Son momentos profundos y que sólo unos pocos tienen el privilegio de vivir, de estrechez familiar, con respeto y que por norma general no se suele contar. «Hay cosas que se quedan para uno mismo, para las camareras y vestidoras de nuestra Virgen, Nuestra Señora de las Penas», manifiesta Márquez.

Carmen Bernal, Coín. Una camarera de la Virgen de los Dolores de Coín expresa que es una emoción «inexplicable, una cosa interior que no sé ni explicarlo. Tan cerca estamos de ella».

Se emociona Carmen Bernal, mientras mira a su titular va explicando que «rezamos todas juntas, y después, mientras vamos vistiéndola, cada una le reza para sus adentros lo que quiere».

Carmen Bernal llegó casi por accidente a ser camarera de la Virgen de los Dolores de Coín y confiesa que «jamás creí que se podría sentir esto, me entra un temblar…»

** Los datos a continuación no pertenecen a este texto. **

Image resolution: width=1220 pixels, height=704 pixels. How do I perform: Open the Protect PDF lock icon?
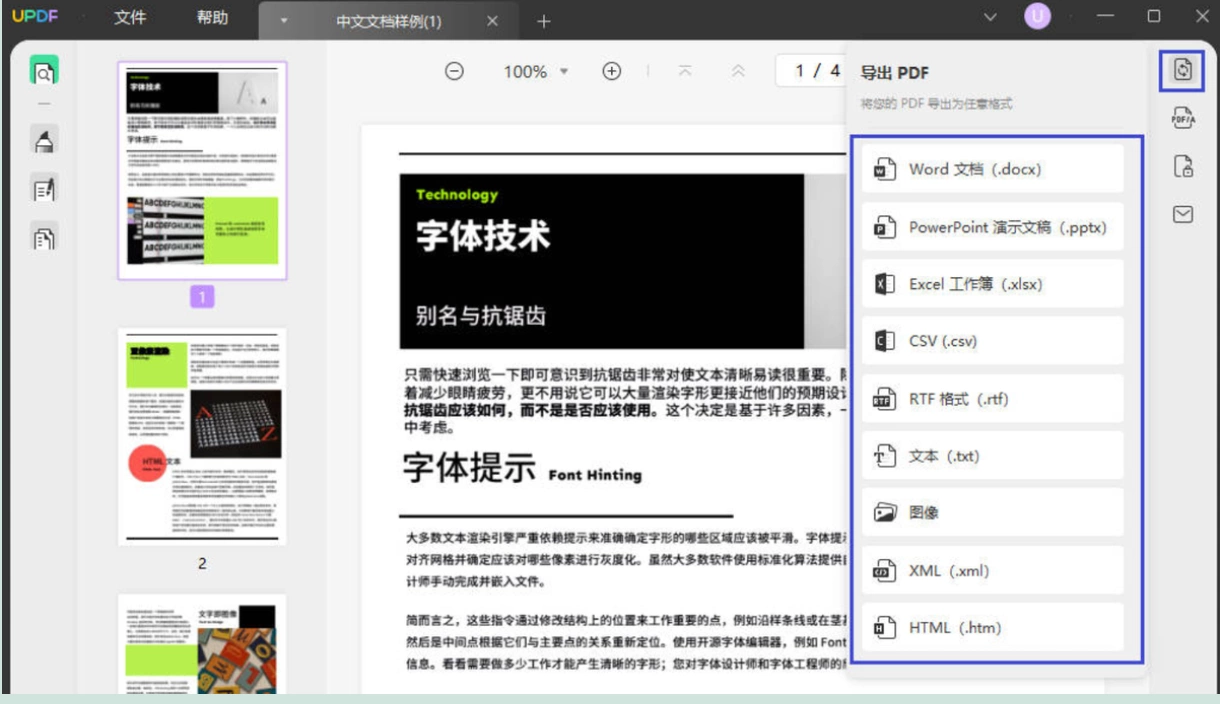[x=1183, y=166]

Un año entero para volver a encontrarse en esa distancia corta de interioridad espiritual, una conversación privada en la que sobran las palabras y en la que las imágenes cobran vida para una nueva penitencia, dónde ya en la calle volverán a producirse instantes personales con cientos y a veces miles de devotos en estas relaciones indescriptibles.

La respiración se acelera, las sensaciones, emociones, sentimientos, el llanto o la alegría se funden en un «no sé explicarlo, tienes que vivirlo tú, esto no se puede compartir. Fíjate, hasta sonríe», termina diciendo José González desde encima del trono mientras le acaricia las manos a su Virgen.